Fractures are considered to be associated with multiple factors, such as osteopenia, contracture of the gluteus medius, the height and shape of the femoral neck osteotomy due to the stem design, repairing of the posterior soft tissue, increasing tension of the gluteus medius after operation, and the load of muscular strength training.

With regard to osteopenia, preoperative examination revealed that slight osteopenia was observed in the present case. To date, no reports have demonstrated the relationship between the decrease in BMD and fracture at the greater trochanter and showed frequent fractures at the greater trochanter after THA for elderly people with femoral neck fractures. Moreover, osteopenia is not considered a primary factor for greater trochanter fractures after THA. Osteopenia may have been a minor contributor to the fracture in this case.

Although severe multidirective preoperative hip joint contractures were not found clearly on medical examination, our patient’s preoperative abduction was decreased, suggesting the reduction of gluteus medius extensibility.

The femoral stem design used to be one of the causes of greater trochanter fractures. The design of the Charnley cement stem does not usually require the removal of the cancellous bone in the great trochanter area. On the other hand, with the condition wherein the shoulder of the cementless stem is larger and in the valgus femur, the remaining cancellous bone of the greater trochanter becomes very thin and brittle. The remaining bone width of the greater trochanter part in this case was not significantly thinner compared to that after THA using other stems. This is because a tapered wedge-type stem with a design that does not overhand the greater trochanter was used, and the height of femoral neck osteotomy was not too far from the top of the great trochanter, which usually occurs.

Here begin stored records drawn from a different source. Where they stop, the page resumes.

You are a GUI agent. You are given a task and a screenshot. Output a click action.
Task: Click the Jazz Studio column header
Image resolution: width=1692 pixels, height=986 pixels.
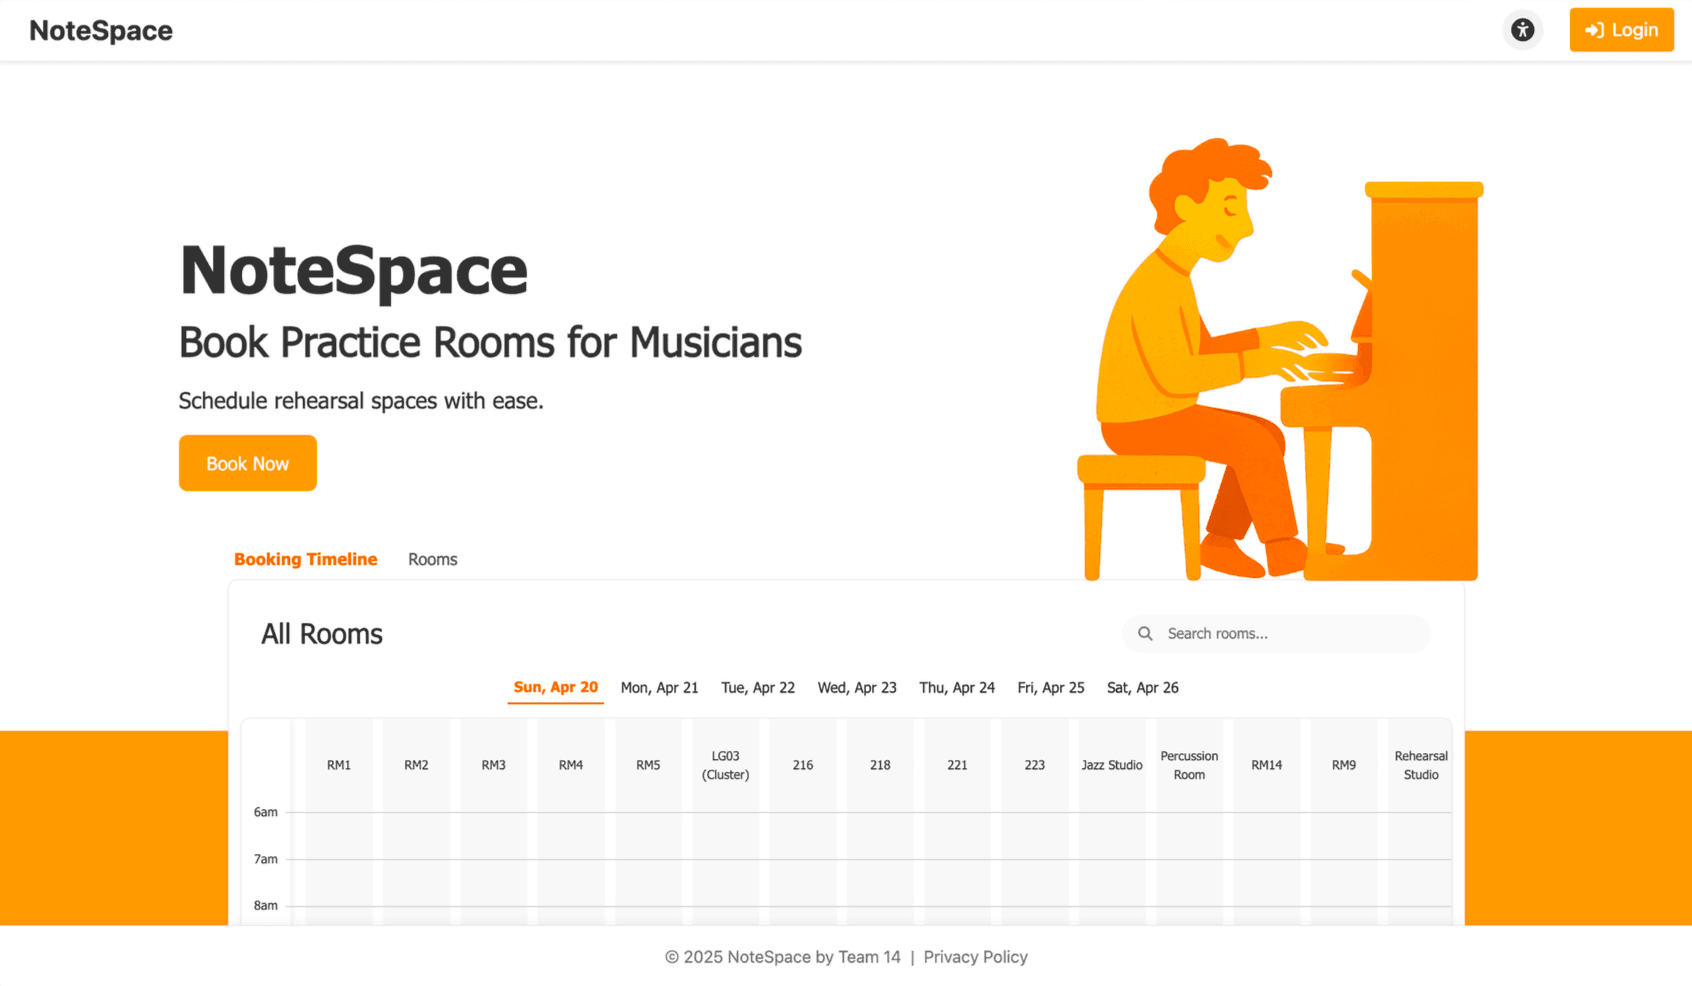[1111, 765]
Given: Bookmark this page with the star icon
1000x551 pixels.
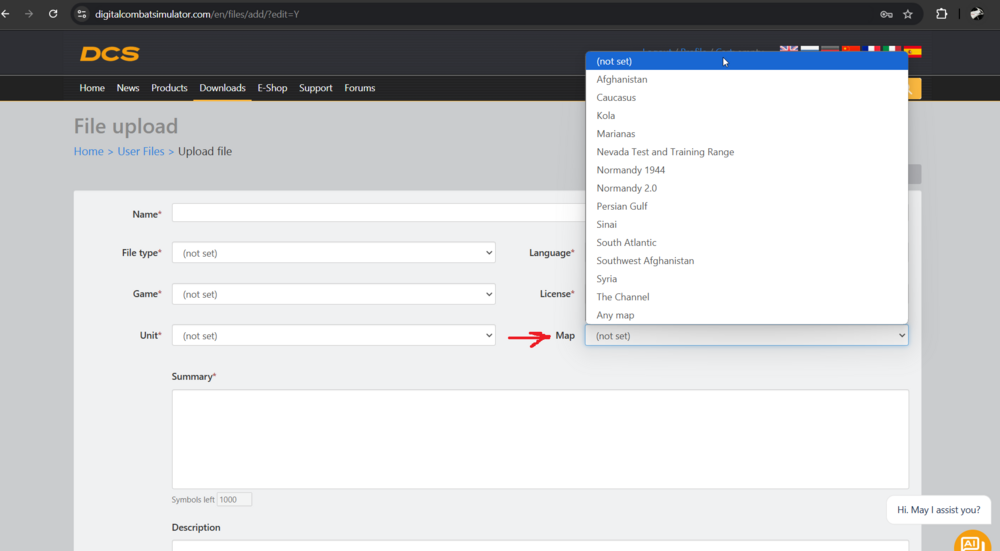Looking at the screenshot, I should point(908,14).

Moreover, it is difficult to conclude based on the almost horizontal fracture line of our patient that the bone holes that were created vertically in the intertrochanteric posterior crest for the repair of the posterior soft tissue were the main cause. Thus, the kind of stem, osteotomy of the femoral neck fracture, and bone holes are unlikely to be important factors influencing the occurrence of fractures.

It was considered that the spontaneous pelvic coronal tilt toward the surgical side for alleviating the tension of the gluteus muscle, which was often found after unilateral surgery, was difficult to achieve in cases of BS-THA because the pelvis was pulled bilaterally due to the tension of the gluteus muscle, in a manner different from that in unilateral THA. Thus, the tension of the gluteus muscle after BS-THA would be relatively increased when the leg length and offset distance between the pelvis and femur would be longer than those before surgery. Although excessive tension of the affected medial gluteus muscle can be compensated for by abduction of the affected side in unilateral THA, BS-THA cannot prevent the gluteus medius muscle tension at the time of loading. Because the three-dimensional offset of the greater trochanter after operation was longer compared to that before the operation, the tensile strength was more likely to be applied to the attachment part of the greater trochanter gluteus medius muscle, causing fracture at the same part. Because there is no report of a similar case with BS-THA, bilateral great trochanteric fractures after BS-THA in this case are considered to occur due to a complex interaction among several factors.

This report has a limitation in that the cause of the fracture in the present case was not proven with clear evidence. However, to prevent the greater trochanter fracture after BS-THA, surgeons must carefully identify indications in cases with contracture of abduction, small range of motion to adduction, and severe osteoporosis. Additionally, it is necessary to correct the offset such that it is not longer than the preoperative offset.

Disclosure

Before the submission to Case Reports in Orthopedics, the manuscript then entitled as “A Case of Greater Trochanteric Avulsion Fractures after Bilateral Simultaneous Total Hip Arthroplasty” was presented at the “Effort’s 2017 Annual Meeting” by Dr. Hiroaki Tagomori in 2017.

Conflicts of Interest

The authors declare that they have no conflict of interest.

Acknowledgments

The authors would like to thank Editage for the English language editing.